Special mention should go to the brilliant Paddy Considine and his portrayal of Morell, the inept, loner, friend and protector (?) of the two main protagonists. In him, Meadows paints a picture of the classic 'Peter Pan Syndrome' afflicted man. Apparently tormented by his past and unable to grow up, he swerves dangerously between 'puppy dog' lovableness, obsession, anger and manipulative narcissism with the deluded belief that he is beyond society's laws. You can't help feeling sorry for the vulnerable Morell, but then, isn't that the bait that many people like him purposely lay.
The soundtrack by The Specials, Beck, Ian Brown and Beth Orton amongst others, can't be faulted although personally, I'm not a huge fan of Meadows long, dialogue free montages, employing the best part of a whole three minute track running in the background. To me this use of music breaks the flow of a film but, having said that, Shane seems to like it as its a technique since this style appears in all of his films I've watched so far.

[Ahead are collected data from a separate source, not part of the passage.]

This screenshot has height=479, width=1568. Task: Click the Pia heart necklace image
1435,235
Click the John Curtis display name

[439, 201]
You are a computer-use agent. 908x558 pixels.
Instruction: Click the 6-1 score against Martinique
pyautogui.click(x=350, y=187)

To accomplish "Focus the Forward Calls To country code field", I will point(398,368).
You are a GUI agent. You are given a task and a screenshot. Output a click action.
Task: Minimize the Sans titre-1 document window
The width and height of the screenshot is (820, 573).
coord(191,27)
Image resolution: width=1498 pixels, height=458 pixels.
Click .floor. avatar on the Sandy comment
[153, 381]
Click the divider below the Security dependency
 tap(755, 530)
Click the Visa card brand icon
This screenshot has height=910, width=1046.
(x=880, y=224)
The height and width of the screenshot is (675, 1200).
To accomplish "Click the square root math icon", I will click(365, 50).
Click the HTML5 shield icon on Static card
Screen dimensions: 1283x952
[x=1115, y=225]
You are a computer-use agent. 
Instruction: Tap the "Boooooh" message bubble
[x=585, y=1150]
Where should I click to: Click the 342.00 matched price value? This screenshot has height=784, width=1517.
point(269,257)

A Room For Romeo Brass is not for everyone. If you like your films to have a definitive start and end, a story where you know who all the good and bad guys are from the start, where all loose ends are neatly tied up before the credits roll then you may be bored or even disappointed watching this. The film is about relationships and people more than story. The language is strong and some scenes are gritty and violent, this may make them uncomfortable to watch if your experience of life has been somewhat sheltered. Nothing is gratuitous or unnecessary, there is little or no sex/nudity but if you are into fantasy and escapism rather than reality, nothing wrong with that by the way, then this may not be the place to look.
As a director, Shane Meadows follows in the footsteps of Mike Leigh and Ken Loach. He is a spark of hope for a British Film Industry that, for too long now, has been churning out cookie cutter, US Anglophile friendly period dramas and quirky romantic comedy's. A Room For Romeo Brass was a criminally overlooked film even though it was nominated for the Best British Independent Film Award in 1999 . Dead Man's Shoes ,again staring an older and more experienced Considine, is often described as Meadows' finest film. If this is true then 'A Room For Romeo Brass' comes a very close second.